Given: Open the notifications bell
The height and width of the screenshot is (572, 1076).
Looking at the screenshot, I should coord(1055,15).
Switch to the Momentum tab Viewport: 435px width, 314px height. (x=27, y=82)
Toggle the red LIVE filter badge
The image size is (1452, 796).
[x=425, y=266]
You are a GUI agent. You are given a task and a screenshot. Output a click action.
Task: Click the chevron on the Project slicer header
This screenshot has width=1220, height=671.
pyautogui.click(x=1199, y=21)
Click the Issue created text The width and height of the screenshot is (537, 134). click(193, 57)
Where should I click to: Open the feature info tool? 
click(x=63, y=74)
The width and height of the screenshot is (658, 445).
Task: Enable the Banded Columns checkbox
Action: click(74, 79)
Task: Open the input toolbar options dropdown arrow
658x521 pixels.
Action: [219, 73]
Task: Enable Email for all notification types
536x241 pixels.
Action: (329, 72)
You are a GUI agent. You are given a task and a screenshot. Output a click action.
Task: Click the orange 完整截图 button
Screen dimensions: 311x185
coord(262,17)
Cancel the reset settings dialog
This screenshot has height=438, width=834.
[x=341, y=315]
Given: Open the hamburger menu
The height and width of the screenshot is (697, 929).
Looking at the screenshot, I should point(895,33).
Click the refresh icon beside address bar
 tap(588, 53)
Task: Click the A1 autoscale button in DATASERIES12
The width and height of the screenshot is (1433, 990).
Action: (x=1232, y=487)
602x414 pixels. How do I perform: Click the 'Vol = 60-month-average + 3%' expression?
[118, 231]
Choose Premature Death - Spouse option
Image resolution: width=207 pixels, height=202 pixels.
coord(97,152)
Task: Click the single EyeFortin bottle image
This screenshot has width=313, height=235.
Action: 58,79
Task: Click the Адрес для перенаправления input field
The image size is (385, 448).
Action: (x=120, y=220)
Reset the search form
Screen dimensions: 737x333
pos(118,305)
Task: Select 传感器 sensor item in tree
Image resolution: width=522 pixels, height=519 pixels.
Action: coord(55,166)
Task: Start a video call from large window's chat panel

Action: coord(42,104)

========

Task to carry out> Put the lines from the line containing "Task: Select 传感器 sensor item in tree" through the end of the records into a JSON list of strings, one string per line, leaving out any blank lines.

Output>
[
  "Task: Select 传感器 sensor item in tree",
  "Image resolution: width=522 pixels, height=519 pixels.",
  "Action: coord(55,166)",
  "Task: Start a video call from large window's chat panel",
  "Action: coord(42,104)"
]